La guerre s’intensifia, les forces alliées avaient été tétanisées par cet événement. David fut envoyé au front, à 50 km du village d’Our Kasdim, lieu de naissance du patriarche Avraham, celui qui avait refusé de se prosterner devant les idoles et qui était sorti vivant de la fournaise où Nimrod l’avait précipité. La nuit, David pouvait contempler les millions d’étoiles dans le ciel : D.ieu n’avait-il pas promis à Avraham que sa descendance serait aussi nombreuse que les étoiles du ciel ?

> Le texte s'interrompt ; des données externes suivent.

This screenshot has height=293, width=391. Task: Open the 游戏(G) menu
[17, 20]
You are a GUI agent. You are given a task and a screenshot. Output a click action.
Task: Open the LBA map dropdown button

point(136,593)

Soudain, le 27 février, on annonça que la guerre était finie : le Koweït avait été libéré et l’Irak était envahi. Deux semaines plus tard, l’hebdomadaire Newsweek titrait en couverture : « Un triomphe aux proportions bibliques ! » Ce n’est qu’à son retour aux Etats-Unis que David apprit que la guerre avait pris fin le jour de Pourim.

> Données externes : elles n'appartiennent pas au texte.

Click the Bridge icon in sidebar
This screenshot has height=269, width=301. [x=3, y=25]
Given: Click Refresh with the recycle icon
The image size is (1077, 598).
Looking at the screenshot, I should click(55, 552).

Tous les soldats du 101ème Régiment revinrent sains et saufs, avec David. Ils célébrèrent leur retour avec de grandes fêtes de remerciement à D.ieu et « les jours d’obscurité furent transformés en lumière, en joie et en allégresse. ».

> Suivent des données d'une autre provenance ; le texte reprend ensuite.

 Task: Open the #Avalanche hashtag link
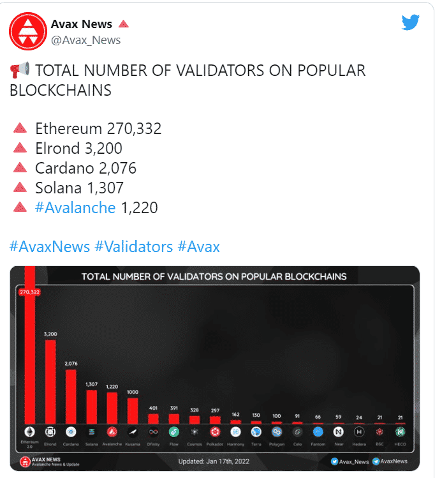[x=75, y=208]
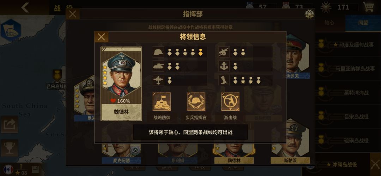Image resolution: width=381 pixels, height=176 pixels.
Task: Tap the 步兵指挥官 skill icon
Action: [196, 101]
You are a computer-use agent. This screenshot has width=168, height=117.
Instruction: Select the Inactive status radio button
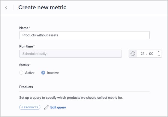tap(43, 73)
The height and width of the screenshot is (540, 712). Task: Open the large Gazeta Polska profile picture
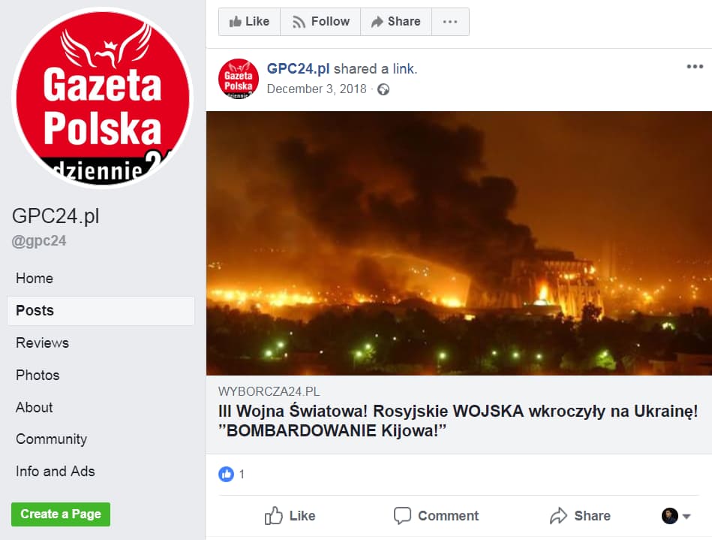pos(103,98)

Quelques mois plus tard, étant affecté à la base de Fort Campbell, David passa un Chabbat chez le Rav Zalman Posner à Nashville dans le Tennessee. « Avez-vous vu ce fascicule ? » lui demanda-t-il. David vit qu’il était intitulé « Je vous montrerai des merveilles : Allocutions publiques du Rabbi de Loubavitch, Rabbi Mena’hem Mendel Schneerson, Chlita, avant et pendant la crise dans le Golfe. »
David n’avait jamais entendu parler du Rabbi de Loubavitch. Ce Chabbat, il apprit tout des prédictions du Rabbi concernant la guerre du Golfe, de quelle façon le Rabbi avait proclamé que la Terre d’Israël serait sauve, que personne n’y aurait besoin de masques à gaz, et que c’est au nom du Rabbi qu’il avait été annoncé que la guerre s’achèverait à Pourim.
Après la guerre du Golfe, David acheva les deux ans de service militaire qui lui restaient puis joignit les rangs des jeunes gens qui étudient la Torah à la Yéchiva Tiferet Ba’hourim au Rabbinical College of America de Morristown dans le New Jersey.
Sources : Soldat de première classe David Zuk ; "Missiles and Miracles: The SCUD Story" David Rothschild (Nefesh Magazine, 1992); "Why Were SCUD Casualties So Low?" S. Fetter, G. Lewis & L. Gronlund (Nature, Jan. 1993).